Seen at the 22nd Portland International Film Festival

If one takes aside the tragic ending, this is probably one of the best directed films in this festival. and this is so, probably because the director resolves with a film camera all the dilemmas that any actor would have on a stage, the subtleties that the audience can not possibly keep track of, and appreciate. In this alone, the film is magnificent. In acting, let's just say that it would make for a rather exciting evening, with some very funny moments in between, the doors in the film not withstanding.
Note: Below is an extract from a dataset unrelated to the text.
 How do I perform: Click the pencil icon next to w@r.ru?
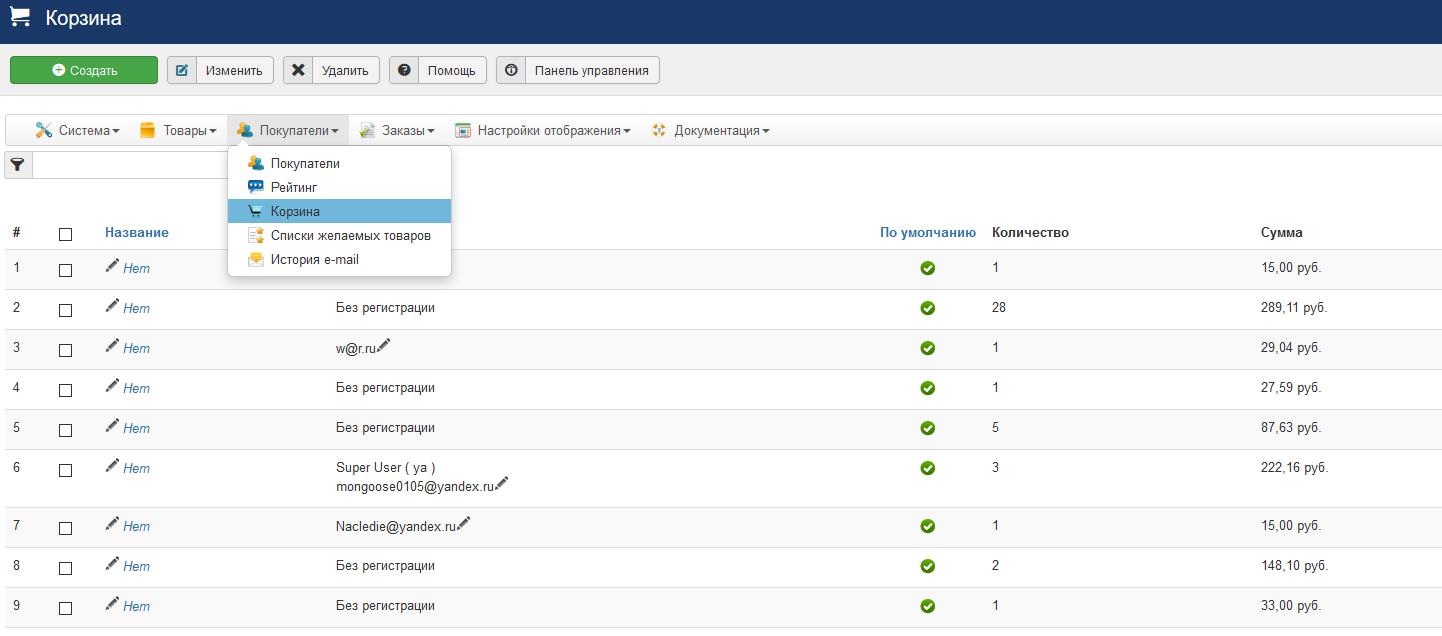coord(384,345)
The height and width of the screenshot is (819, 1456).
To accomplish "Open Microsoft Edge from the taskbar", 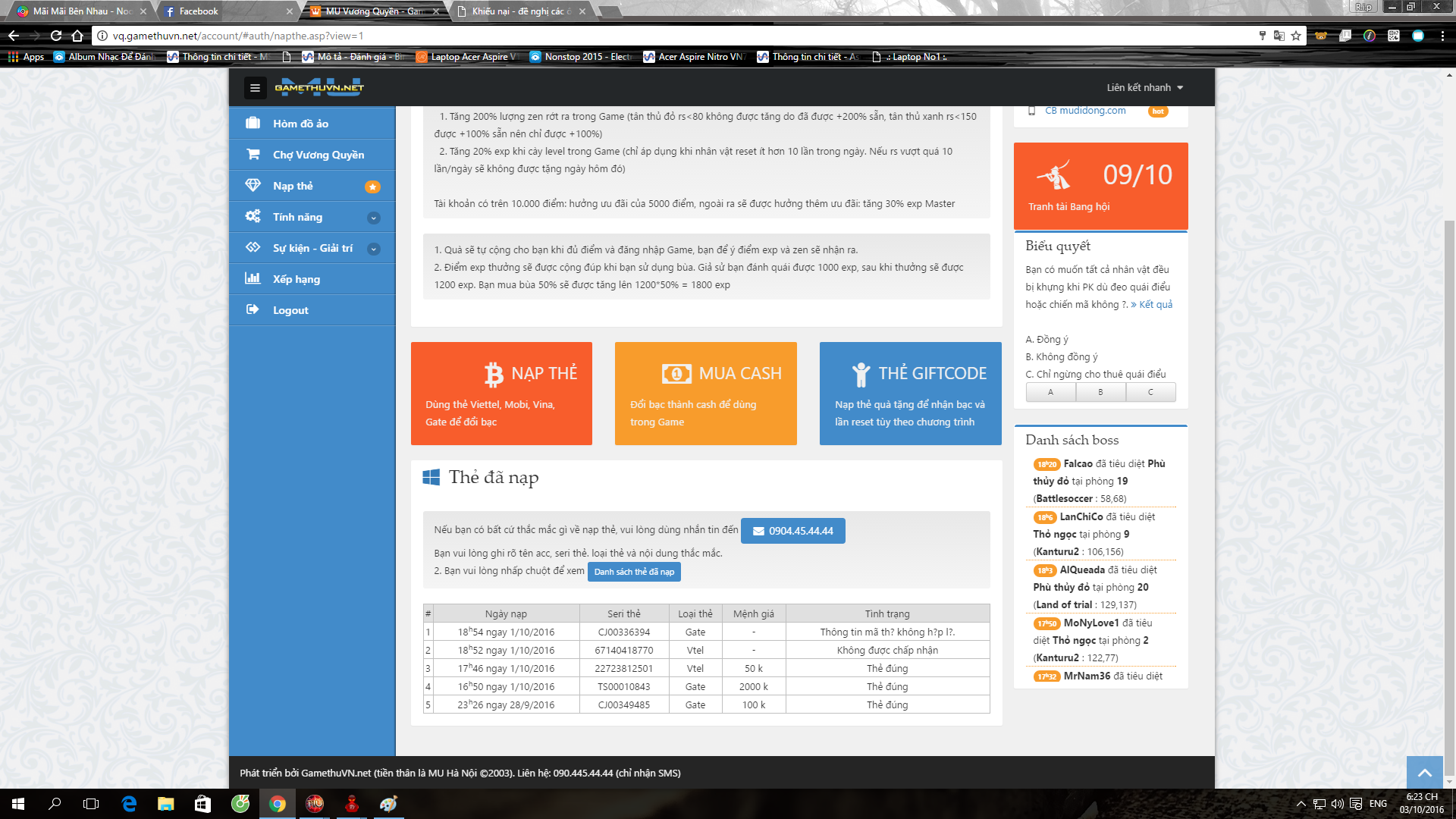I will [129, 804].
Never in film has anyone done so much, and so well, with doors, that could easily make the early days of cinema look foolish and petty. The line delivery is excellent around these set pieces, and rarely does one feel that we are not on a stage, watching this drama unfold in its own eccentric, and rather odd way.
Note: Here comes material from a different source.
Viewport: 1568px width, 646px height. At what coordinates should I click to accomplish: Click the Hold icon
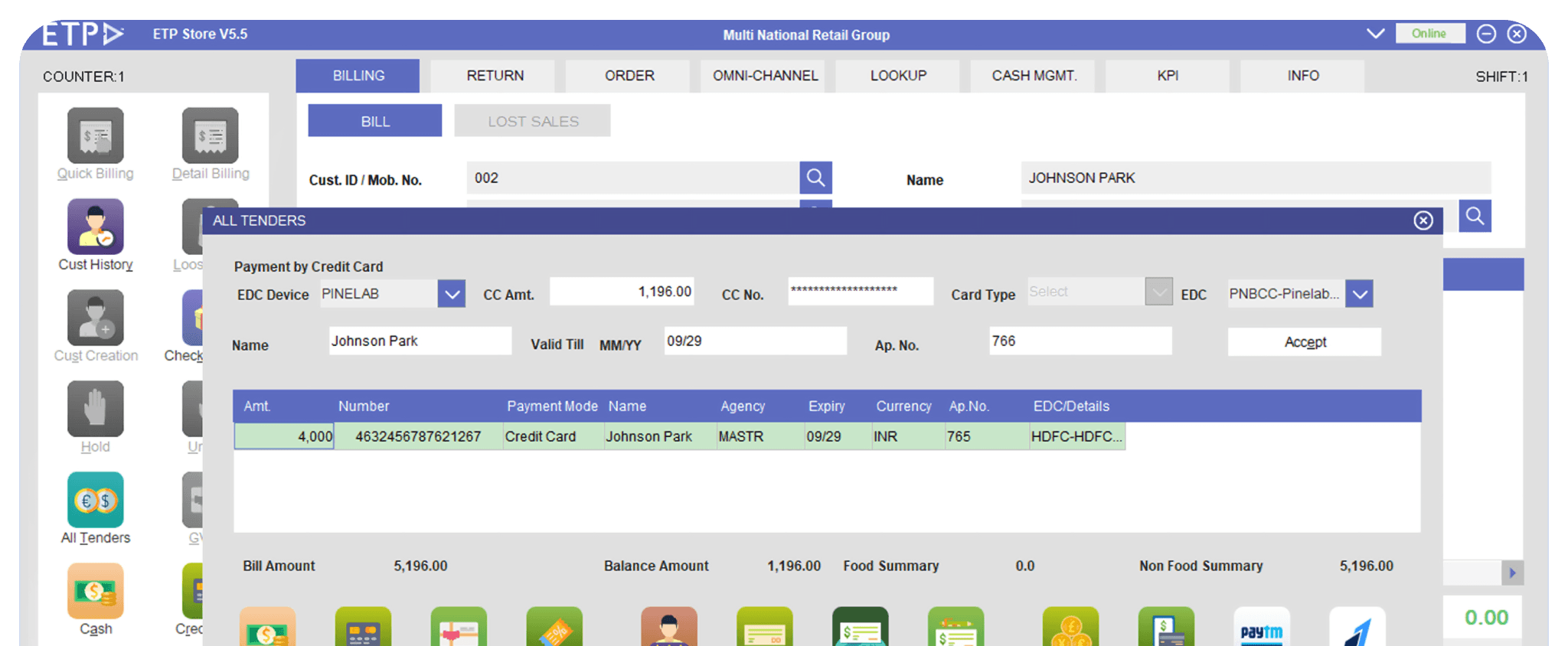pos(95,409)
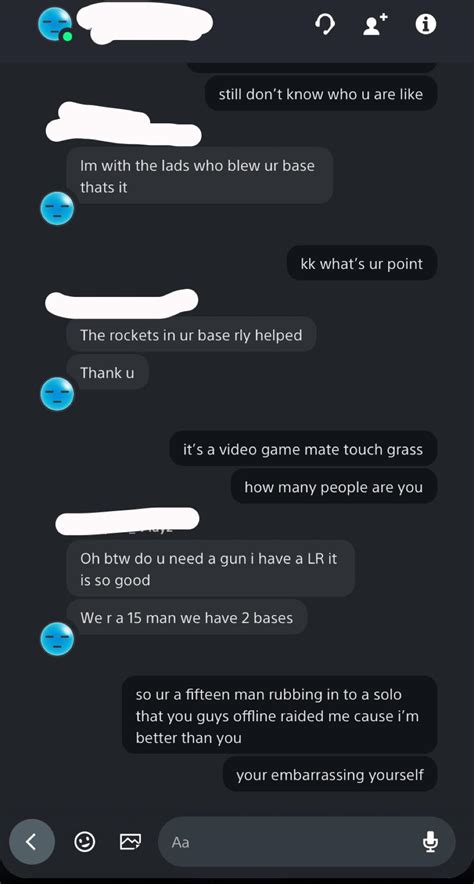Screen dimensions: 474x884
Task: Tap avatar beside "Thank u" message
Action: click(57, 394)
But as the film creates its dilemma, it also sets the stage for an ending that, like comedy, is hard to finish. How does one finish this whole thing,
that started as a bit of a lark, and ends in a murder?

The story centers around Keet and Brand, who by all looks, are married. And have been for many years, which have become a strain on Keet. She has not been able to have a baby, it seems, either to Brand's lack of attention, or worse yet, they probably are not married and Brand is now showing little attraction for her. This, I don't think that is ever made really clear. But Keet badly wants a baby, and she is beginning to think that she can get it anyway she can.
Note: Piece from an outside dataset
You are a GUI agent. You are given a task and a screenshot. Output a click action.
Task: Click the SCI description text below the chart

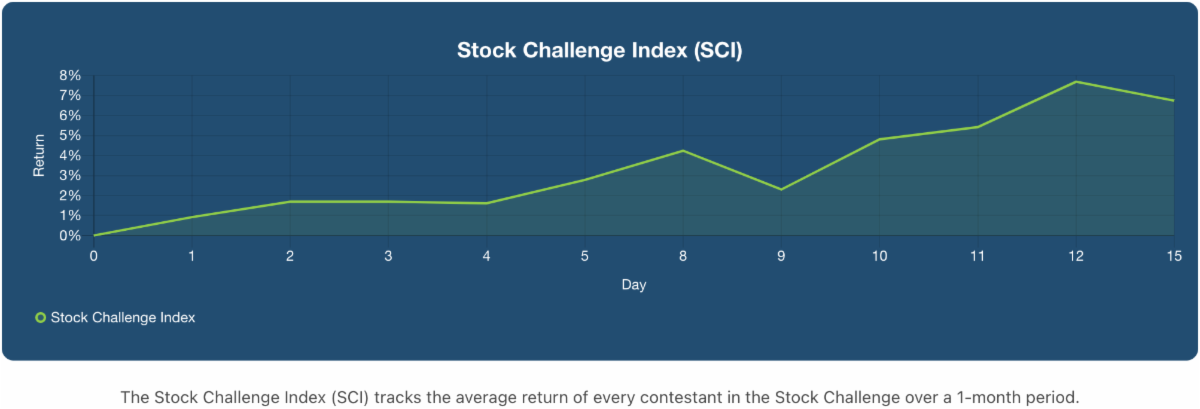click(x=599, y=397)
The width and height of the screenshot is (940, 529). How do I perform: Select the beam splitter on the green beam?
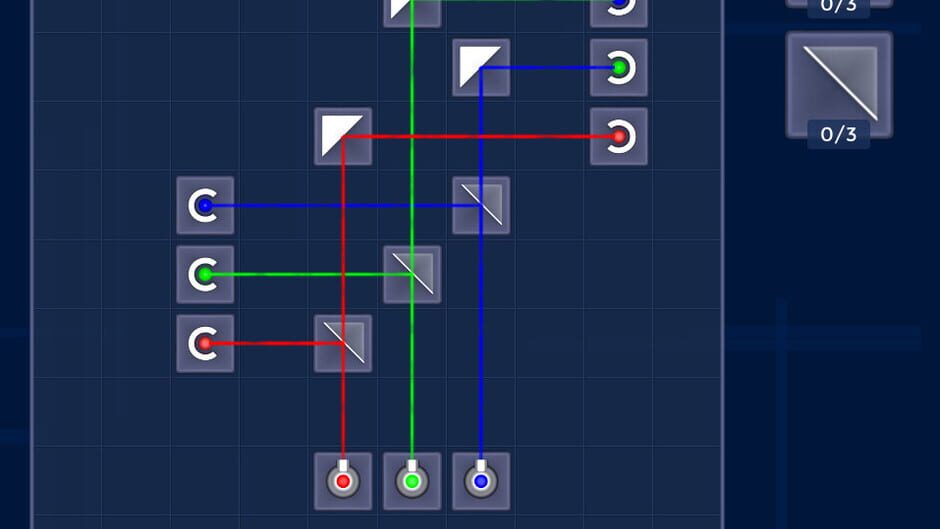coord(412,274)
As chance would have it, Brand is illiterate and has a hard time reading the sub titles in many movies he watches on TV. Keet is tired of translating things for him. She hires a tutor to help him learn to read and write. And later we discover what her real plan was all along. What she didn't bargain for, was that Brand and Lena would fall in love, and that Keet would be pushed aside and forced to do the things she detests, like eating meat she doesn't like, or think is not good food. Eventually, Brand and Lena have a baby, and now the triangle is in serious trouble and the strain is getting impossible. Keet has lost a husband she likes, and now has a baby that she can look at, but she can not adore it like she would like, or a mother would.

And eventually the situation explodes, and the result is sad and unforgiving, and basically ends the whole thing for all three of them. Situation aside, this is a film that is very enjoyable, as its comic situations and pacing is excellent and its camera design next to the actors' work is indeed well thought out, specially when it comes to doors and windows. One would think that a prop is not that important, but nothing speaks more in this film than the doors. They are the one thing that eventually define the end. But in between, one can not avoid laughing at the way these things are used, or abused.

A one man show, a director who is obviously well trained and particularly sensitive to the actor's work on a stage, he knows how and when to fill moments. One rarely gets the feeling that something is wasted, and this show must have been superbly rehearsed, or the magnitude of the actors is way above and beyond the usual that we find.

Good film, very enjoyable. Tragi-comedy at its best.